Por outro lado, os defensores que falam “assiste quem quer”, não têm sustentação dentro deste argumento, pois a TV é o meio de comunicação social que está impregnado na população e pelo menos ainda não se tem mecanismos de fugir da invasão que ocorre nas telas de cada um. Exemplo: no intervalo de um programa de notícias entra um comercial com bundas rebolando de surpresa. E aí, qual a opção de quem não quer assistir?

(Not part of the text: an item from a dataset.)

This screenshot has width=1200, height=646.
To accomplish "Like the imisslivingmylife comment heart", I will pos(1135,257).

Acontece na TV em quaisquer programas, desde o carnaval, em apresentações tais como das olimpíadas, nas dançarinas de programas de auditório, todos os apelos eróticos citados pelo missivista. Coisa típica da licenciosidade cultural do país.

Em resumo, resta a tentativa de mudar a educação, a cultura do país. Desligar a TV é uma opção individual.

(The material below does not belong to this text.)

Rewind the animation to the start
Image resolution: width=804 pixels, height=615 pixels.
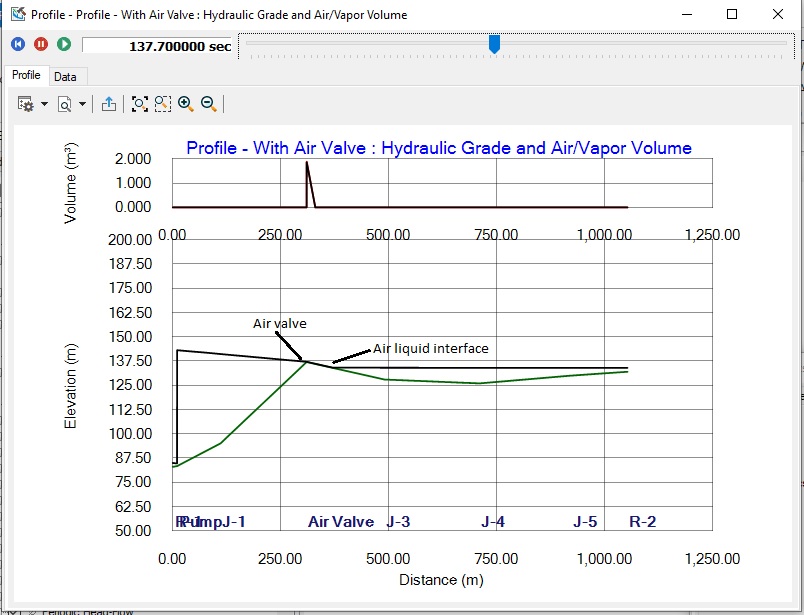(18, 44)
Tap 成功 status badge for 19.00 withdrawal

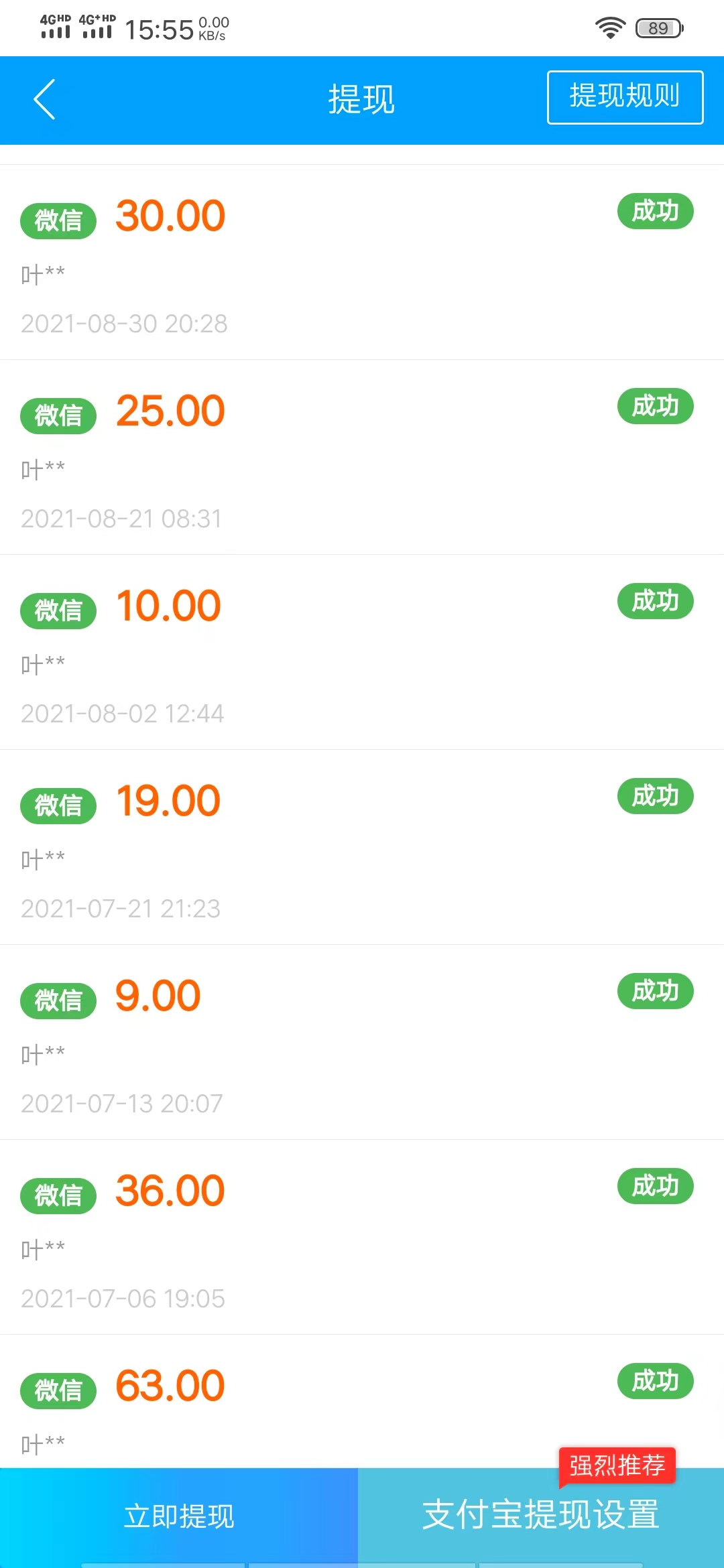pos(655,796)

Cabe, entretanto, uma grande discordância com as colocações feitas na mesma matéria como: “além das bundas, houve a insinuação explícita da povoação das terras de Pindorama – Brasil, Terra das Palmeiras – por micróbios do caldeirão do sopão da evolução. Eu sou fruto da Criação, assim como todo o mundo. É heresia uma nação cristã como a nossa propagar uma teoria desconexa como verdade absoluta [SIC].

Ora, uma teoria baseada em observações e fatos, mesmo que ainda não transformada em verdade absoluta (aliás, em tese, verdade absoluta não existe), não deveria ser combatida simplesmente com uma afirmação de que a teoria não é verdade. Uma teoria pode ser facilmente desmontada desde que suas teses sejam vencidas pelas antíteses disponíveis.  Não é o caso da teoria da evolução que ganha corpo científico cada vez maior.

O autor também comete um equívoco crasso ao afirmar que é fruto da criação “como todo mundo”. Trata-se de uma afirmação puramente dogmática, baseada em crenças pessoais e tradições, sem qualquer comprovação e neste caso a heresia é um direito inalienável.

Afinal heresia, ao contrário de ser um palavrão satânico, significa apenas “pensar por si próprio, sem imposições dogmáticas”.

Podemos estar sim numa nação de predominância cristã, porém estamos também dentro de um estado laico que permite que tais posições sejam rechaçadas mediante argumentos lógicos e civilizados.

Os que vivem sob dogmas, não podem impedir as manifestações livres e heréticas que estão longe de serem imorais ou desonestas, além de que os religiosos não podem prepotentemente exigir que o deus da sua crença tenha que ser o deus de todos.

Esquecem que os deuses só existem dentro da abstrata fé de cada um.